12 Vt. 452 | Vt. | 1840
The opinion of the court was delivered by
— At the time the deputy sheriff received the execution, he gave his receipt for it, and, in the receipt, he promises to collect and account for the execution according to law. We see no reason, notwithstanding the receipt, why the defendant may not give in evidence the subsisting agreement between the plaintiff and the deputy. This is an action against the sheriff for a neglect of duty. If the contract w,as still subsisting and was applicable to this execution, most clearly there was no neglect in the deputy in not committing the debtor, unless he had had the special direction of the creditor so to do. The execution ran out in the hands of the officer, by the license of the creditor, and the sheriff must be at liberty to show it. The sheriff only stands responsible for such neglect of official duty of his deputy as the law imposes, and it cannot be enlarged by any special promise of the deputy. The creditor, at all times, may control the execution, and if, in this case, it was not to be levied until further orders, it is an ample defence to this action ; and the admission of this evidence contravenes no rule of law. The deputy, in fact, had no legal right to execute the process, by a commitment of the body of the debtor, without special instructions. This would not have been “ collecting the execution according to law,” but would have been the ground of an action, had the creditor sustained damage thereby.

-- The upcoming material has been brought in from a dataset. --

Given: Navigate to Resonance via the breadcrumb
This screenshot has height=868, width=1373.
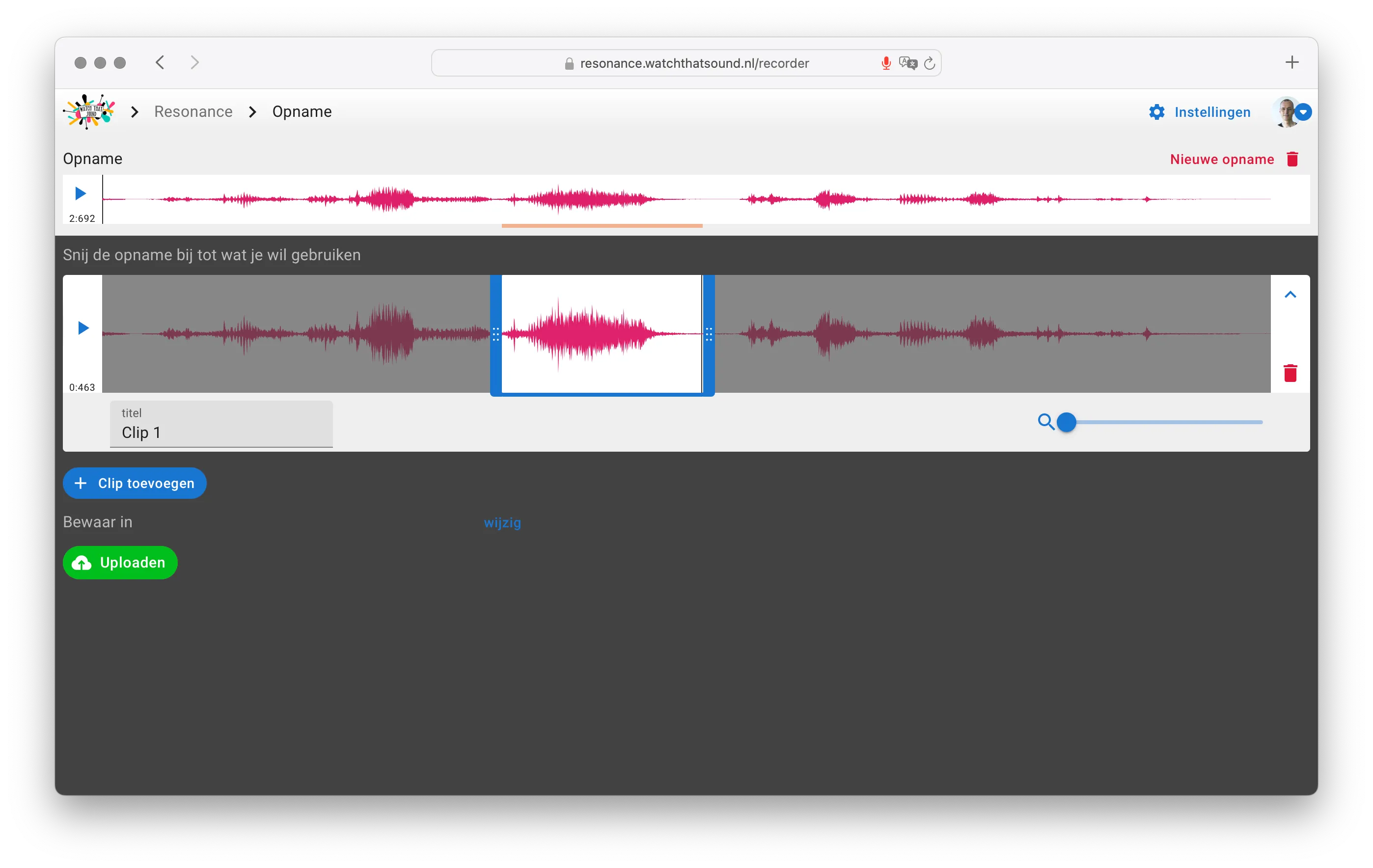Looking at the screenshot, I should [193, 112].
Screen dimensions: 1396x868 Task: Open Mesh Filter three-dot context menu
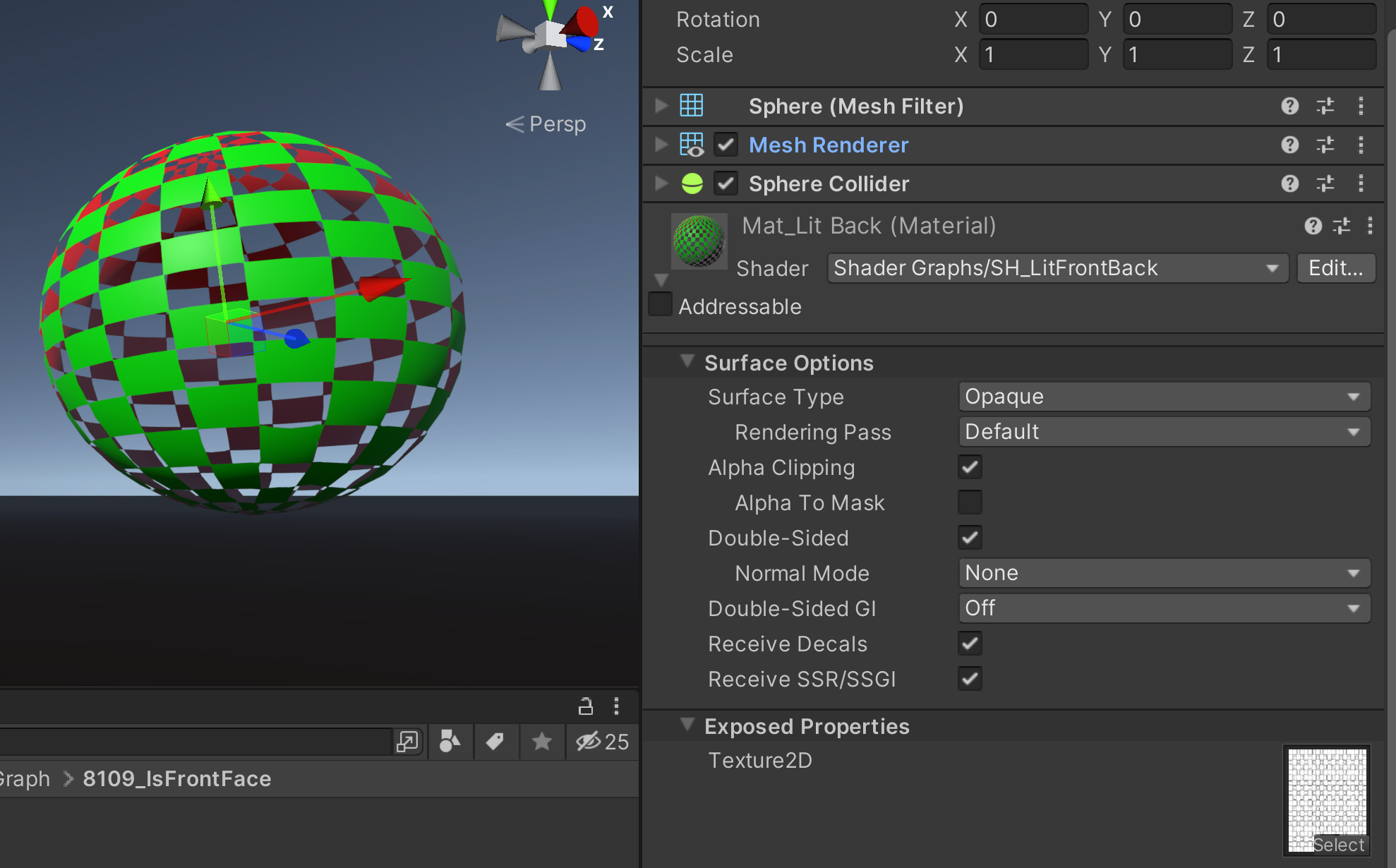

It seems, also, that the court below admitted evidence, that, not only the judgment debtor in this execution, but in all the executions mentioned in the deputy’s receipt, and which were delivered at the same time, were poor and insolvent, as tending to make out the defence ; and the question is not as to the amount of this testimony, but whether it
If a judgment debtor is poor and insolvent, there is little prospect that a commitment of the body will eventuate in a satisfaction of the debt, and those of us, who are acquainted with this business, well know that creditors are, usually, cautious about pressing a poor debtor into jail, who would, at once, be entitled to his discharge. Such debts would, ordinarily, be rendered still more desperate by a commitment. If the judgment debtors, in the execution specified in the plaintiff’s declaration and all the others, were poor, it does furnish a reason why, probably, the creditor might not wish them committed, and does render it probable that all the executions might have been delivered under the instructions and agreement contended for by the defendant. Every man may be presumed, in his transactions of business, to be actuated by interest. This evidence, however, is slight in its character, and probably had but little weight with the triers in finding the facts; but we cannot say that it is altogether inadmissible.
Judgment of the county court affirmed.